Frequently Asked Questions

What Are 5 Symptoms of Antisocial Personality Disorder?

The five core symptoms of ASPD are persistent deceitfulness, impulsivity, irritability and aggression, reckless disregard for the safety of self or others, and a consistent lack of remorse. These behaviors follow a chronic, pervasive pattern — they aren’t occasional or situational. A formal diagnosis also requires evidence of conduct disorder symptoms before age 15.

Do People with ASPD Know Right from Wrong?

Most people with ASPD do understand the difference between right and wrong on a cognitive level. What’s impaired is the emotional and moral weight they assign to those distinctions. They may know an action is harmful but feel little to no guilt or regret about it — which is what drives the persistent disregard for others’ rights that defines the disorder.

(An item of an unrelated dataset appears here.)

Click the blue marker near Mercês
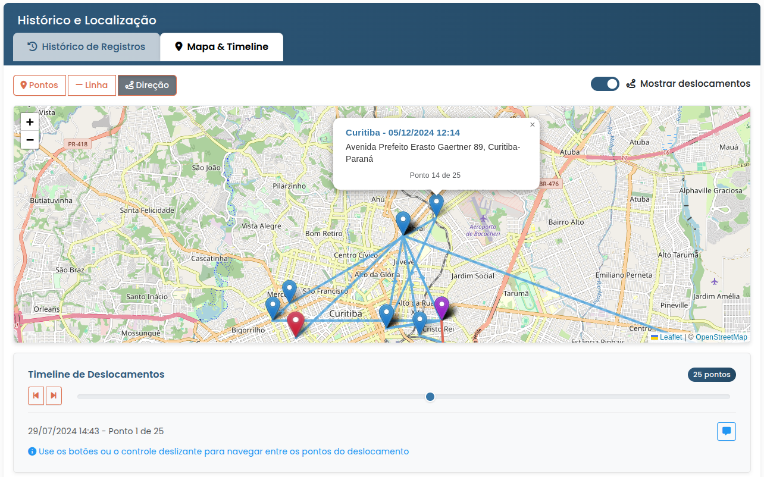Image resolution: width=764 pixels, height=477 pixels. pyautogui.click(x=289, y=290)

What Are the Red Flags of ASPD?

Red flags include a consistent pattern of lying or manipulation, chronic irresponsibility across work and relationships, intimidation or hostility as a default communication style, repeated violations of rules or laws, and an inability to sustain meaningful connections. In women, these patterns may be more interpersonal and less overtly aggressive than in men.

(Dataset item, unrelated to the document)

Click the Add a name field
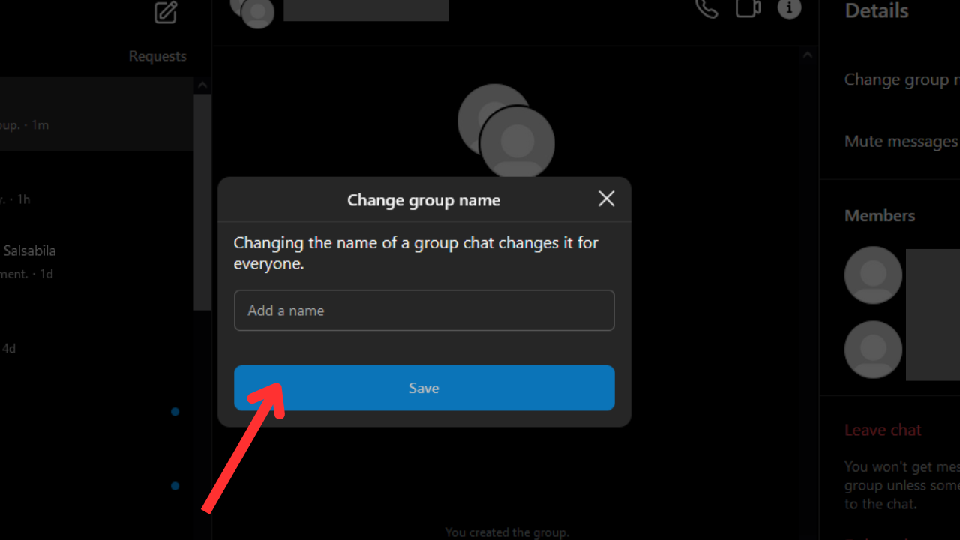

How Is ASPD Different from Bipolar Disorder in Women?

Both conditions can involve impulsivity, mood instability, and risky behavior — which is why they’re often confused. Bipolar disorder in women is a mood disorder driven by cycling episodes of mania and depression. ASPD is a personality disorder characterized by a longstanding pattern of disregard for others, not mood episodes. Many women have both, making accurate dual diagnosis assessment essential.

Can Women with ASPD Get Better with Treatment?

Yes — meaningful improvement is possible, particularly with extended, trauma-focused residential treatment. While ASPD is a chronic condition, co-occurring disorders (like bipolar disorder, PTSD, and substance use disorders) are highly treatable, and intensive therapy can help women develop greater self-awareness, empathy, and healthier relationship patterns over time.

Does The Rose House Treat Women with Antisocial Personality Disorder?

Yes. The Rose House treats women with personality disorders — including ASPD — as well as co-occurring mental health conditions and substance use disorders. Our clinical team is experienced in treating complex, layered presentations. You don’t need a substance use disorder to be admitted. If you’re not sure whether The Rose House is the right fit, reach out — we’ll help you figure it out together.

What Are the Top Personality Disorders That Require Residential Treatment?

Borderline personality disorder, ASPD, and narcissistic personality disorder are among the most clinically complex personality disorders and are often cited as the most disruptive to daily functioning and relationships. All three can be effectively addressed within a trauma-informed, extended residential care model — particularly when co-occurring conditions like bipolar disorder or substance use are treated at the same time.